## What the exercise asks
Repeat precisely the span of lines below that opens with the line containing "Click the cloud badge beside Elon Musk" and closes with the line containing "The image size is (770, 571).", both included.

--*--

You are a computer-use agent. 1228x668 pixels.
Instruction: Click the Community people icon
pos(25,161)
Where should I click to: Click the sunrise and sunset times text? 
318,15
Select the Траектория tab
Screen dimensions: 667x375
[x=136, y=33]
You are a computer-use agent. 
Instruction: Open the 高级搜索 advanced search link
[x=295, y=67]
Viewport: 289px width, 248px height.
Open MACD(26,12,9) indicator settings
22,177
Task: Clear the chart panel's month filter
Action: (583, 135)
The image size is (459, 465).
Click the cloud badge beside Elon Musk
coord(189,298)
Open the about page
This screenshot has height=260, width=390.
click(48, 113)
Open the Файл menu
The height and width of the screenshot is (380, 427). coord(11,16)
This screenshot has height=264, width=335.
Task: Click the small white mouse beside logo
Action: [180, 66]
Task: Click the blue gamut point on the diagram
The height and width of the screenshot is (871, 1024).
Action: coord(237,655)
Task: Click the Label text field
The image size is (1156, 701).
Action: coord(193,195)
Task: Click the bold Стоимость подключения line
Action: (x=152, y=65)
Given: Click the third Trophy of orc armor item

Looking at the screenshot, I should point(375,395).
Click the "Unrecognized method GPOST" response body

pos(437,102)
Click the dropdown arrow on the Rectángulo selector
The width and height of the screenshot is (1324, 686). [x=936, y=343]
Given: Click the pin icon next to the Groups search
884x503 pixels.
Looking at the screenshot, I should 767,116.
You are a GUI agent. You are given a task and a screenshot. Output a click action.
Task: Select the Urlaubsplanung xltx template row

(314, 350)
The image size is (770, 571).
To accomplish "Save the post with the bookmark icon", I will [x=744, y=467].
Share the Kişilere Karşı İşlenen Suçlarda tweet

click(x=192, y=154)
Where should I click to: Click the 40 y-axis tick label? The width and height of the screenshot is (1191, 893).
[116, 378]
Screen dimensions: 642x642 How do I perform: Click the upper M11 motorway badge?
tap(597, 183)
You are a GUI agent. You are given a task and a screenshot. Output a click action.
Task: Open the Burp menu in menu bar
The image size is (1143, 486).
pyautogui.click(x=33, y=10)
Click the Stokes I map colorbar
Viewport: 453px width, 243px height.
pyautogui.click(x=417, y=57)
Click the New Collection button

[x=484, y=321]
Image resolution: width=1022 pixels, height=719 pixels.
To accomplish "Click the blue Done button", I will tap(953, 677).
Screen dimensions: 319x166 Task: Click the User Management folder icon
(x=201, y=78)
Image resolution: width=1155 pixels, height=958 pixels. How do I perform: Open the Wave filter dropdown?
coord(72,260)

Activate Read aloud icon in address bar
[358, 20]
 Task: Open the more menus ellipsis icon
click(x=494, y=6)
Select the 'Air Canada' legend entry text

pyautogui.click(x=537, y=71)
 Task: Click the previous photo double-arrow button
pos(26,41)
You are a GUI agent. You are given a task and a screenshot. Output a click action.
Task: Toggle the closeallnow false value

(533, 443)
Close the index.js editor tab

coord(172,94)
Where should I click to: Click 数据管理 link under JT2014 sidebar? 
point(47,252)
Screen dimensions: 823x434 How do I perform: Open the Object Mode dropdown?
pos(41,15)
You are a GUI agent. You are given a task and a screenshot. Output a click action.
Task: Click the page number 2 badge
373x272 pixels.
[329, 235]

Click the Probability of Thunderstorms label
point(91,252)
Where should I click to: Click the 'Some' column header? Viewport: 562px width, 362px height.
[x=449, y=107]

--*--

## Answer
Click the cloud badge beside Elon Musk
coord(189,298)
Open the about page
This screenshot has height=260, width=390.
click(48, 113)
Open the Файл menu
The height and width of the screenshot is (380, 427). coord(11,16)
This screenshot has height=264, width=335.
Task: Click the small white mouse beside logo
Action: [180, 66]
Task: Click the blue gamut point on the diagram
The height and width of the screenshot is (871, 1024).
Action: coord(237,655)
Task: Click the Label text field
The image size is (1156, 701).
Action: coord(193,195)
Task: Click the bold Стоимость подключения line
Action: (x=152, y=65)
Given: Click the third Trophy of orc armor item

Looking at the screenshot, I should point(375,395).
Click the "Unrecognized method GPOST" response body

pos(437,102)
Click the dropdown arrow on the Rectángulo selector
The width and height of the screenshot is (1324, 686). [x=936, y=343]
Given: Click the pin icon next to the Groups search
884x503 pixels.
Looking at the screenshot, I should 767,116.
You are a GUI agent. You are given a task and a screenshot. Output a click action.
Task: Select the Urlaubsplanung xltx template row

(314, 350)
The image size is (770, 571).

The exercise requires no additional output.